We quantified the effect of temperature on locomotor performance, measured as climbing speed of adults from the parental and offspring generations. Speed is often used as a proxy of organismal performance because it is correlated with mating success (Gibert, Huey, & Gilchrist, 2001; Gilchrist, Huey, & Partridge, 1997). Specifically, we quantified wall climbing speed (cm/s) by knocking down a fly in a narrow glass test tube (12 × 100 mm) and measuring the time required to walk up the tube to a height of 7.0 cm. Each fly was kept for 10 min at the test temperature. Each fly was tested at the following temperatures: 16, 20, 24, 28, 32, 36, 38, 39 and 40°C (see (Cavieres et al., 2016). All animals remained in a room at 24 ± 2°C between tests (around 10 min). A third‐order polynomial function was fit to the Thermal performance curve, and its parameters were estimated: the upper and lower thermal limits (CTmax and CTmin, respectively), maximum performance (V max), performance breadth (T br) according to (Gilchrist, 1996), and the temperature at which performance was maximized (T o).

2.1. Statistical analyses

To quantify effects of temperature on climbing speed, we fit a third‐degree polynomial function for the entire TPC and performed a linear mixed model to test the impact of mean and variance of temperature TPC during ontogeny as well as in the next generation. The linear mixed model was generated for the longitudinal data; individuals (random intercept) were nested in temperature (slope) and included as a random effect.

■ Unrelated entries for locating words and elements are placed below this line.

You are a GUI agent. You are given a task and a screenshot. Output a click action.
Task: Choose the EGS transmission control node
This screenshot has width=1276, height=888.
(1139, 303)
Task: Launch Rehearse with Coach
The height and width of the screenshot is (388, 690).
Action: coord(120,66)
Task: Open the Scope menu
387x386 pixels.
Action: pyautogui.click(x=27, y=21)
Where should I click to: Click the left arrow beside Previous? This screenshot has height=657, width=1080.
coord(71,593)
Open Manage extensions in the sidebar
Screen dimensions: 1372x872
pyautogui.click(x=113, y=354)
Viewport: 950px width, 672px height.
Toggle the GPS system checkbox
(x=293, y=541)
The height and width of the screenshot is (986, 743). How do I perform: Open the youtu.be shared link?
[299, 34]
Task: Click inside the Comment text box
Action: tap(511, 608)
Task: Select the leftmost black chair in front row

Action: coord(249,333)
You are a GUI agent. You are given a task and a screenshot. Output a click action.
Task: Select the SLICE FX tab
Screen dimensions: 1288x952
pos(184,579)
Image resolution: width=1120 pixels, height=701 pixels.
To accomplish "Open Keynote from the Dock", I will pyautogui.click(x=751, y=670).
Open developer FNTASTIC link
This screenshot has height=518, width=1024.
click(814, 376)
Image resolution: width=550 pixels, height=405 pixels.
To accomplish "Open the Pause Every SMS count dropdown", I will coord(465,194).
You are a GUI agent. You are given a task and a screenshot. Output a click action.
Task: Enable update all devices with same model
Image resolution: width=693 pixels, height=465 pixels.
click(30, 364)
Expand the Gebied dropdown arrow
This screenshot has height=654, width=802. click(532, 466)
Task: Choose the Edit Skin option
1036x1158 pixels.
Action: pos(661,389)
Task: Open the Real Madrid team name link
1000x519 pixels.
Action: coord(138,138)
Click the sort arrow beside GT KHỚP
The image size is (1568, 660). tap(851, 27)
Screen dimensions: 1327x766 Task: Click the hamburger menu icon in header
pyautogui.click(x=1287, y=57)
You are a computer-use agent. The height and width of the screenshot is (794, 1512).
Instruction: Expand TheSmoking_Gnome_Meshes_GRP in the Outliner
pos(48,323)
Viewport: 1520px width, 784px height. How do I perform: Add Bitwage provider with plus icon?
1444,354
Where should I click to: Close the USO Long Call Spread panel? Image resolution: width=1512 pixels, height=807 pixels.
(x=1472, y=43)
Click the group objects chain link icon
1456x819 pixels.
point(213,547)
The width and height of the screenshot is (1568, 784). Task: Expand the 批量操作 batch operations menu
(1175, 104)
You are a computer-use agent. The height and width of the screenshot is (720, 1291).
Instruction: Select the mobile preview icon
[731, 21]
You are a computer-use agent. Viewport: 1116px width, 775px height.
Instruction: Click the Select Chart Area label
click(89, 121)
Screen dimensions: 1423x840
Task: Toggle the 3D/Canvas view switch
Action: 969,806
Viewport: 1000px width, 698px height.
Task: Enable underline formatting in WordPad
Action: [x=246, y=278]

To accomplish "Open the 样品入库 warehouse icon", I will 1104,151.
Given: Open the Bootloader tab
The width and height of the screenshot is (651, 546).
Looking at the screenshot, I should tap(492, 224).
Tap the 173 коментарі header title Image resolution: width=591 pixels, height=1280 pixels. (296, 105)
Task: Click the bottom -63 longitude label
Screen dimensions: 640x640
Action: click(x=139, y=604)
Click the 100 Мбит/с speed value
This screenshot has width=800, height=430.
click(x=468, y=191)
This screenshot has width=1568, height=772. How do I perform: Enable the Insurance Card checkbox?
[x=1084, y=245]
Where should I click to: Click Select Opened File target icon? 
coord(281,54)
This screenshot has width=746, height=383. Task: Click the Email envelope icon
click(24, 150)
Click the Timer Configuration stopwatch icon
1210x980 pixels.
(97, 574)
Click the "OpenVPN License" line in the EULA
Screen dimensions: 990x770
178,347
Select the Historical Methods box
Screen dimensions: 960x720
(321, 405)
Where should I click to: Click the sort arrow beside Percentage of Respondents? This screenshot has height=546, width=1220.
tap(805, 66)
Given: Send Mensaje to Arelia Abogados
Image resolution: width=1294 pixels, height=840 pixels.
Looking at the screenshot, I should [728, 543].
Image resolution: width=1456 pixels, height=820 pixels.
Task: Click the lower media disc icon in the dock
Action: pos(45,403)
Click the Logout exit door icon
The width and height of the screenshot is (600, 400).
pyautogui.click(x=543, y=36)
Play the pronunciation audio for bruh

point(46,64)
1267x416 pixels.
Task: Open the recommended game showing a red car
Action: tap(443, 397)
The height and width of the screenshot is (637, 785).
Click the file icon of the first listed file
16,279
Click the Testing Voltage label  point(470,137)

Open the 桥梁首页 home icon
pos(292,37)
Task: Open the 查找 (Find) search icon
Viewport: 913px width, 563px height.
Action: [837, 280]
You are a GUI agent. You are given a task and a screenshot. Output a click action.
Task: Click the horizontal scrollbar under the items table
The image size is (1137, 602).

Also, we assessed the effects of temperature on TPC parameters. We test the variables using a linear model when variables follow a normal distribution and a general linear model when the variables follow a different distribution. To test the effects of temperature during ontogeny we used thermal treatment as a factor, and to examine the transgenerational effects we used Parental thermal treatment*Offspring thermal treatment as factors. Multiple comparisons were restricted sets of contrasts among offspring reared at the same thermal environment. False Discovery Rate (FDR) correction for multiple comparisons was applied.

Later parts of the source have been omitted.